§ **TRY IT**: The records appear below. Repeat them exactly.

(Pixel coordinate grounding data)
▽
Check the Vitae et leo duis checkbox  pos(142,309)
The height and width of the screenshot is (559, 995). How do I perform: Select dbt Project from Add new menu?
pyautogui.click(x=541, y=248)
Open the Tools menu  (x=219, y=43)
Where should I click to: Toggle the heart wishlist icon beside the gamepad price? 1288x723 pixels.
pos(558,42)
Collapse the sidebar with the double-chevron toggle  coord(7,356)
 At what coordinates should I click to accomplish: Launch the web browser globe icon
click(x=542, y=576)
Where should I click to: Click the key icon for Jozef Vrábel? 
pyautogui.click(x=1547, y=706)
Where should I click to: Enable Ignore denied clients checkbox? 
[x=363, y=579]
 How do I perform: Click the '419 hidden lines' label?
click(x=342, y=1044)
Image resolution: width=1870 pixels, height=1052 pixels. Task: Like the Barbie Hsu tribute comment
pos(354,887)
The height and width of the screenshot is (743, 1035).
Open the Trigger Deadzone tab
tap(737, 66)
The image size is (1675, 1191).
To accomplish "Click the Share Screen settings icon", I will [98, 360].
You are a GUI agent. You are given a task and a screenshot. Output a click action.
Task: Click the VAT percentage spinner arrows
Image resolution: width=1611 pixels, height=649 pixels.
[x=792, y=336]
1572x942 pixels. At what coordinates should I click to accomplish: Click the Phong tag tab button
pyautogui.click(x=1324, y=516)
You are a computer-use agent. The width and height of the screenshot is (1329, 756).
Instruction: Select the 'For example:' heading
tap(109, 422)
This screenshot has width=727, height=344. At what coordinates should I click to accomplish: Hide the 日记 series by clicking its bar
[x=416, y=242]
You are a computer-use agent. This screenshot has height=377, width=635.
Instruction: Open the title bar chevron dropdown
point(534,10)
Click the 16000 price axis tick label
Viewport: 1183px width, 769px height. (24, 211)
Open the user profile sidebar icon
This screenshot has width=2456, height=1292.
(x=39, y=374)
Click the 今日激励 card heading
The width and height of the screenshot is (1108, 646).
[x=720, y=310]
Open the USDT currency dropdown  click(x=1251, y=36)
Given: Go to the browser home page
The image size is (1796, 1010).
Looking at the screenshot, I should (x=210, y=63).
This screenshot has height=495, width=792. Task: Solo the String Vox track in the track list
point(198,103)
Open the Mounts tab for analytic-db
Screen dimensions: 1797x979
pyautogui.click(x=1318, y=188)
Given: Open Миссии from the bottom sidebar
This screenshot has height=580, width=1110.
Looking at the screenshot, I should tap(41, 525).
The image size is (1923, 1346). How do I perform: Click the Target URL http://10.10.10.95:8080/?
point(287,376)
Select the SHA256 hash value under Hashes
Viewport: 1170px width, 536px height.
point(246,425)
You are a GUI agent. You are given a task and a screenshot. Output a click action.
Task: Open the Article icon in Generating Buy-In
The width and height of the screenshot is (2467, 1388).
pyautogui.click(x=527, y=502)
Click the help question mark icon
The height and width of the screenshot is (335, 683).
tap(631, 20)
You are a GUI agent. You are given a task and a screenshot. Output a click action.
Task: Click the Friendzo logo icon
△
§ **TASK RESULT**:
Check the Vitae et leo duis checkbox  pos(142,309)
The height and width of the screenshot is (559, 995). How do I perform: Select dbt Project from Add new menu?
pyautogui.click(x=541, y=248)
Open the Tools menu  (x=219, y=43)
Where should I click to: Toggle the heart wishlist icon beside the gamepad price? 1288x723 pixels.
pos(558,42)
Collapse the sidebar with the double-chevron toggle  coord(7,356)
 At what coordinates should I click to accomplish: Launch the web browser globe icon
click(x=542, y=576)
Where should I click to: Click the key icon for Jozef Vrábel? 
pyautogui.click(x=1547, y=706)
Where should I click to: Enable Ignore denied clients checkbox? 
[x=363, y=579]
 How do I perform: Click the '419 hidden lines' label?
click(x=342, y=1044)
Image resolution: width=1870 pixels, height=1052 pixels. Task: Like the Barbie Hsu tribute comment
pos(354,887)
The height and width of the screenshot is (743, 1035).
Open the Trigger Deadzone tab
tap(737, 66)
The image size is (1675, 1191).
To accomplish "Click the Share Screen settings icon", I will [98, 360].
You are a GUI agent. You are given a task and a screenshot. Output a click action.
Task: Click the VAT percentage spinner arrows
Image resolution: width=1611 pixels, height=649 pixels.
[x=792, y=336]
1572x942 pixels. At what coordinates should I click to accomplish: Click the Phong tag tab button
pyautogui.click(x=1324, y=516)
You are a computer-use agent. The width and height of the screenshot is (1329, 756).
Instruction: Select the 'For example:' heading
tap(109, 422)
This screenshot has width=727, height=344. At what coordinates should I click to accomplish: Hide the 日记 series by clicking its bar
[x=416, y=242]
You are a computer-use agent. This screenshot has height=377, width=635.
Instruction: Open the title bar chevron dropdown
point(534,10)
Click the 16000 price axis tick label
Viewport: 1183px width, 769px height. (24, 211)
Open the user profile sidebar icon
This screenshot has width=2456, height=1292.
(x=39, y=374)
Click the 今日激励 card heading
The width and height of the screenshot is (1108, 646).
[x=720, y=310]
Open the USDT currency dropdown  click(x=1251, y=36)
Given: Go to the browser home page
The image size is (1796, 1010).
Looking at the screenshot, I should (x=210, y=63).
This screenshot has height=495, width=792. Task: Solo the String Vox track in the track list
point(198,103)
Open the Mounts tab for analytic-db
Screen dimensions: 1797x979
pyautogui.click(x=1318, y=188)
Given: Open Миссии from the bottom sidebar
This screenshot has height=580, width=1110.
Looking at the screenshot, I should tap(41, 525).
The image size is (1923, 1346). How do I perform: Click the Target URL http://10.10.10.95:8080/?
point(287,376)
Select the SHA256 hash value under Hashes
Viewport: 1170px width, 536px height.
point(246,425)
You are a GUI agent. You are given a task and a screenshot. Output a click action.
Task: Open the Article icon in Generating Buy-In
The width and height of the screenshot is (2467, 1388).
pyautogui.click(x=527, y=502)
Click the help question mark icon
The height and width of the screenshot is (335, 683).
tap(631, 20)
You are a GUI agent. You are given a task and a screenshot. Output a click action.
Task: Click the Friendzo logo icon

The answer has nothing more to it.